Vale reviews copper, nickel guidance amid labor, climate issues

Teluk Rubiah distribution terminal (Credit: Vale)

Brazilian miner Vale SA said on Monday evening that it was reviewing its guidance for 2021 nickel and copper output as strikes and “extraordinary climate conditions” in Canada have materially affected production.

In its second quarter output report, Vale said it produced 41,500 tonnes of nickel in the period and 73,500 tonnes of copper, representing quarterly declines of 14.3% and 4%, respectively.

A union walk off at Vale’s mine in Sudbury, Canada, that started on June 1, is hitting production for both metals, the company said. Additionally, non-scheduled maintenance at a metals refinery in Wales was constraining nickel output, and a flood at its Voisey’s Bay assets in Labrador, Canada, hit copper output.

“(Copper) production was hit mainly by the Sudbury strike and delays at Voisey’s Bay resulting from the flooding of the mine, related principally to extraordinary climate conditions,” the company said, adding that the flooding had since subsided.

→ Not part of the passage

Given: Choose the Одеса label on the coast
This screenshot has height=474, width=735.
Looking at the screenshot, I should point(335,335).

The company said that production of iron ore, the core of its business, had come in at 75.7 million tonnes in the second quarter, up 11.3% in quarterly terms and 12% in annual terms. Among several factors that buoyed iron ore output, the company said, was the completion of maintenance at the Ponta da Madeira port in northern Brazil. The miner maintained its 2021 iron ore production guidance of 315-335 million tonnes.